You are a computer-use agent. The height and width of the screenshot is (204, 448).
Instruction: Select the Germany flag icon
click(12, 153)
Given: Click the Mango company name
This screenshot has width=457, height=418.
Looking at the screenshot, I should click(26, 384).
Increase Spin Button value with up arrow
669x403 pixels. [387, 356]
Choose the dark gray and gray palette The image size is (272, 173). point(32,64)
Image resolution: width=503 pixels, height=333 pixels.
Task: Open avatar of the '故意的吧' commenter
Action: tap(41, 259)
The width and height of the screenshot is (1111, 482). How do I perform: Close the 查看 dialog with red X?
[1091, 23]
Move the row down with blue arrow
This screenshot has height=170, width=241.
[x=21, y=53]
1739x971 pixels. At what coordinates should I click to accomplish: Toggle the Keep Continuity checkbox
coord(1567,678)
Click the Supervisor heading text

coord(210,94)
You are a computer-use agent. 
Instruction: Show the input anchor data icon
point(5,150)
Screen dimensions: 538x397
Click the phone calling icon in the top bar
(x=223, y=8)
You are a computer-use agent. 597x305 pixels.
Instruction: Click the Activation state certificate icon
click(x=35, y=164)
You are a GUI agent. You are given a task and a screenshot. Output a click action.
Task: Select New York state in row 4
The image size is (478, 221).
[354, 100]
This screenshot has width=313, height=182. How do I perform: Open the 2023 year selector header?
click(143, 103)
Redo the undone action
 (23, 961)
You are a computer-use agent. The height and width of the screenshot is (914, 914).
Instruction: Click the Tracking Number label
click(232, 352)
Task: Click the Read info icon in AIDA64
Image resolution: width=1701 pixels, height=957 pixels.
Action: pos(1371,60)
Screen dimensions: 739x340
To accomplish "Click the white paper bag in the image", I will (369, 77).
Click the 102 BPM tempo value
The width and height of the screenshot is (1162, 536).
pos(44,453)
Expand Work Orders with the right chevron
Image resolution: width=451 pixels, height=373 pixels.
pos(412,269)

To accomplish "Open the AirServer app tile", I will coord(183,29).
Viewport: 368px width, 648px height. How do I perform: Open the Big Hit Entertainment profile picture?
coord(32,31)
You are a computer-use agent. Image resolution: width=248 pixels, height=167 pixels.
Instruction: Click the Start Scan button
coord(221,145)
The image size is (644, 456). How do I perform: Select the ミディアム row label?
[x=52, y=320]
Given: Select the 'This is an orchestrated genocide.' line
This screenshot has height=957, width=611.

•••••

_INSTRUCTIONS FOR THE TASK_. Echo the items above back word for word, keeping every line the same.

_WRITTEN RESPONSE_.
You are a computer-use agent. The height and width of the screenshot is (204, 448).
Instruction: Select the Germany flag icon
click(12, 153)
Given: Click the Mango company name
This screenshot has width=457, height=418.
Looking at the screenshot, I should click(26, 384).
Increase Spin Button value with up arrow
669x403 pixels. [387, 356]
Choose the dark gray and gray palette The image size is (272, 173). point(32,64)
Image resolution: width=503 pixels, height=333 pixels.
Task: Open avatar of the '故意的吧' commenter
Action: tap(41, 259)
The width and height of the screenshot is (1111, 482). How do I perform: Close the 查看 dialog with red X?
[1091, 23]
Move the row down with blue arrow
This screenshot has height=170, width=241.
[x=21, y=53]
1739x971 pixels. At what coordinates should I click to accomplish: Toggle the Keep Continuity checkbox
coord(1567,678)
Click the Supervisor heading text

coord(210,94)
You are a computer-use agent. 
Instruction: Show the input anchor data icon
point(5,150)
Screen dimensions: 538x397
Click the phone calling icon in the top bar
(x=223, y=8)
You are a computer-use agent. 597x305 pixels.
Instruction: Click the Activation state certificate icon
click(x=35, y=164)
You are a GUI agent. You are given a task and a screenshot. Output a click action.
Task: Select New York state in row 4
The image size is (478, 221).
[354, 100]
This screenshot has width=313, height=182. How do I perform: Open the 2023 year selector header?
click(143, 103)
Redo the undone action
 (23, 961)
You are a computer-use agent. The height and width of the screenshot is (914, 914).
Instruction: Click the Tracking Number label
click(232, 352)
Task: Click the Read info icon in AIDA64
Image resolution: width=1701 pixels, height=957 pixels.
Action: pos(1371,60)
Screen dimensions: 739x340
To accomplish "Click the white paper bag in the image", I will (369, 77).
Click the 102 BPM tempo value
The width and height of the screenshot is (1162, 536).
pos(44,453)
Expand Work Orders with the right chevron
Image resolution: width=451 pixels, height=373 pixels.
pos(412,269)

To accomplish "Open the AirServer app tile", I will coord(183,29).
Viewport: 368px width, 648px height. How do I perform: Open the Big Hit Entertainment profile picture?
coord(32,31)
You are a computer-use agent. Image resolution: width=248 pixels, height=167 pixels.
Instruction: Click the Start Scan button
coord(221,145)
The image size is (644, 456). How do I perform: Select the ミディアム row label?
[x=52, y=320]
Given: Select the 'This is an orchestrated genocide.' line
This screenshot has height=957, width=611.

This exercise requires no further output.